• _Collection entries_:
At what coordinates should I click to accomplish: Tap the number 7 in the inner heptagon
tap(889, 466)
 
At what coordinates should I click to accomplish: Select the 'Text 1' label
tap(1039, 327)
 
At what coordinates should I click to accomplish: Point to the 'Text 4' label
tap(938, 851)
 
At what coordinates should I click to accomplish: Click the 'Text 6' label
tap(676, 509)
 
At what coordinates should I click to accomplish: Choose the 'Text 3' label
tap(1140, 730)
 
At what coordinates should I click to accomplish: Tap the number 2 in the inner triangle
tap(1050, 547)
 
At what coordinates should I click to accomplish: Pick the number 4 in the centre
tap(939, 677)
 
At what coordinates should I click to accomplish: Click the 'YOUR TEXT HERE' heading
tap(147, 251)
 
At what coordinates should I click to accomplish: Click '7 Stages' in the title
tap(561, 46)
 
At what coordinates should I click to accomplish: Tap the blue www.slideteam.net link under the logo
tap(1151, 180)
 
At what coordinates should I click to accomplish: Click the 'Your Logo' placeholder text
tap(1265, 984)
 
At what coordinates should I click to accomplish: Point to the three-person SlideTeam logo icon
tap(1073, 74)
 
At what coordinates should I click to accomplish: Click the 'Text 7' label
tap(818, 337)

• _Aim of the exercise_: Find every line of the listing above that contains the string "number", and copy each one in full. Matches must have the same case.

• _Output for this task_:
At what coordinates should I click to accomplish: Tap the number 7 in the inner heptagon
At what coordinates should I click to accomplish: Tap the number 2 in the inner triangle
At what coordinates should I click to accomplish: Pick the number 4 in the centre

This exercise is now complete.